Couldnt give me enough money for mine. I love it. I have put that gun through hell and is has yet to fail me. I have had it snow goose hunting in the wyoming sand grit and duck hunting in snow and -40 and never a problem. Just my two cents.


----------



## Kelly Hannan (Jan 9, 2007)

2 different employees at my Local Gander Mountain Store said they get alot of them back that don't work right. The one guy said they are junk, do not buy one. I have no experience with them personally


----------



## randy806 (Feb 10, 2006)

Bought my boy one for x-mas
1st time out had a few problems,went home and cleaned it real well and had him cycle it by hand a large number of times,have been out with it quite a few times after and have had no problems,shot both heavy and light loads,worked just fine.

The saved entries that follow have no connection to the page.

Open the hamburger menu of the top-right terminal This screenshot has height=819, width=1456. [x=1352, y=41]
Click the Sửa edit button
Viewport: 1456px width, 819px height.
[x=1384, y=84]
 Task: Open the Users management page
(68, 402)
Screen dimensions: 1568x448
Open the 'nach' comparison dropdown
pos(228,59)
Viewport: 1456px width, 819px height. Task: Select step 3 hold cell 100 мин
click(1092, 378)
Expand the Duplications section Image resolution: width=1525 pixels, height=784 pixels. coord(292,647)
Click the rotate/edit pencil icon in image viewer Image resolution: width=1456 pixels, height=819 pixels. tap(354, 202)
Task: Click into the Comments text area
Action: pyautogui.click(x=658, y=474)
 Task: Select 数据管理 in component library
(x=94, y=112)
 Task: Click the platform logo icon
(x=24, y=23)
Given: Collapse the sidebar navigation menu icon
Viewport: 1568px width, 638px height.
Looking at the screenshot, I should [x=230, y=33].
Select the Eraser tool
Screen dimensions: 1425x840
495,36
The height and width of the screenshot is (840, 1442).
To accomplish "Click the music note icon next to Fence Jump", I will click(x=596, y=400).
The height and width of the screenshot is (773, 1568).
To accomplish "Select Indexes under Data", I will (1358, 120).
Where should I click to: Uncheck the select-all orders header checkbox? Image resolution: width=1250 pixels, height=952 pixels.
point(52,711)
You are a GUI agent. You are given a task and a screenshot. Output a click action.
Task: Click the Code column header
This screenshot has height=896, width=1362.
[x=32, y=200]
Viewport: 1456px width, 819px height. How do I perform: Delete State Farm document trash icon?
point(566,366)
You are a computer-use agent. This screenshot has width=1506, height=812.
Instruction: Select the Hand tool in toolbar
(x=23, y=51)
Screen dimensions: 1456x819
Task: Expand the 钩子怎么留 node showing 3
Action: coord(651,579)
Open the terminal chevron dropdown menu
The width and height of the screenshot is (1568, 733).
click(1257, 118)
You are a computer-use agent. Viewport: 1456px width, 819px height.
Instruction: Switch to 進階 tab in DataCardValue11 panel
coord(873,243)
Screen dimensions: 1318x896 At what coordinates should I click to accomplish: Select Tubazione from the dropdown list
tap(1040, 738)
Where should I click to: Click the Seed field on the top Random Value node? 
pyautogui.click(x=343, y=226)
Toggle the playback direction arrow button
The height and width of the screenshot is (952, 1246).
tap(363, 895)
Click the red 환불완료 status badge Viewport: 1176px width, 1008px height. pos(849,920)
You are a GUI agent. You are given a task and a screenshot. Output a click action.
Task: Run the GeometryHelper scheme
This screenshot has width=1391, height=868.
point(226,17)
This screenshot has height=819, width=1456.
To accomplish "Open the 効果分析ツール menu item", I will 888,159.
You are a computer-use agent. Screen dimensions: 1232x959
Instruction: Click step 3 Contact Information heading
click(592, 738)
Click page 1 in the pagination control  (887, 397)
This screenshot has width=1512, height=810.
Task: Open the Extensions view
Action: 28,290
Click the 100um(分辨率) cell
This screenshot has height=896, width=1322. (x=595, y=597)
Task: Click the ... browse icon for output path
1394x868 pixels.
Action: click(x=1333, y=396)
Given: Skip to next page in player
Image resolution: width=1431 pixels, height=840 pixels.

Now this has been just shooting clays,hunting season will be the true test,but it sure seems like a very good gun,from what I have heard and read these guns need to be cleaned very well out of the box and broken in.


----------



## treedaddy (Feb 18, 2009)

Make sure you put some blue lock tight solution on the receiver screw on the left outside. It is a hex screw and will fall out after you shoot 2-3 hundred times. Without the screw, you will have a single shot because it won't eject shells. Take the gun apart and clean all the grease off the action. Take it and and shoot everything you got and it will be broken in. It is a real sweet shooting gun. Put a limbsaver on it if it is synthetic or camo. The only problem I have had is light indentions especially on Remington shells. Had a few failures to fire. Cleaned it good with CLP and have had no more problems except the lost screw. Stoeger sent me a new one in about 3 weeks along with all the ejector springs and pins. I hope I don't have to replace all those parts. It is well worth the $389 dollars it cost me.


----------